Shopping for new running shoes this spring? With conflicting studies about which type (motion control, minimalist) helps reduce injury, it's hard to figure out the best pair to pick. What we do know is that ill-fitting sneakers can contribute to a number of foot ailments, including plantar fasciitis and Achilles tendonitis, says Paul Langer, DPM, author of Great Feet for Life.
Adds Lisa Callahan, MD, co-director of the Women's Sports Medicine Center at the Hospital for Special Surgery in New York City: "While wearing the wrong shoe doesn't account for all injuries, it's worth investing in one that will minimize your risk."

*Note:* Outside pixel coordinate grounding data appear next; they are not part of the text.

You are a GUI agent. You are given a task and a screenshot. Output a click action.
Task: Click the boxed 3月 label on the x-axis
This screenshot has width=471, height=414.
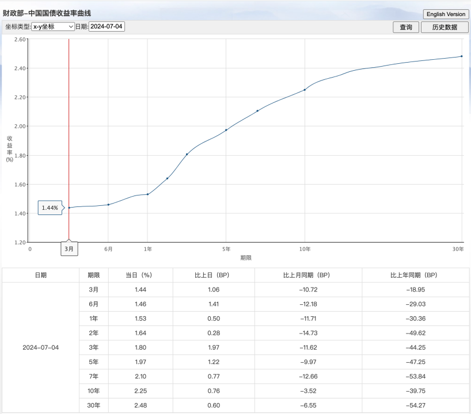point(69,249)
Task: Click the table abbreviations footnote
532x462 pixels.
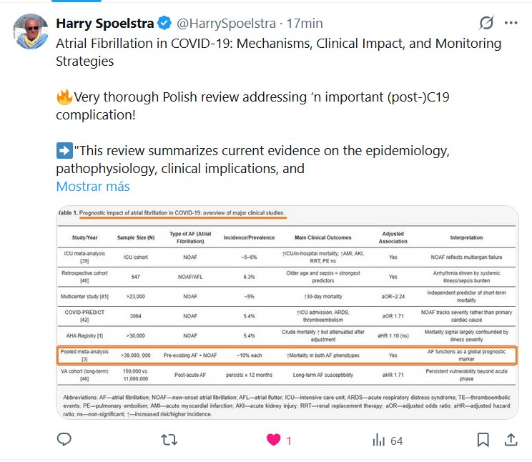Action: (x=286, y=406)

The tips here, from Reed Ferber, PhD, director of the Running Injury Clinic at the University of Calgary in Canada, and Johanna Bjorken, head of footwear for the specialty running store JackRabbit in New York City, will help you start off on the right foot.
ID your running style
Ninety-four percent of runners hit the ground with their heel first. If that's you, opt for shoes with plenty of heel padding to support the impact.
Get the perfect fit
Athletic shoes should be cozy the moment you lace up. Forgo too-loose or too-tight styles. Also make sure there's about half an inch between your big toe and the front of the sneaker. Newer models have uppers with fewer seams, which lowers your chance of getting blisters.
Keep track of your mileage
Ideally, a pair of sneakers will let you pound the pavement for about 400 miles. Log your runs in an online training journal so you know when it's time for a replacement.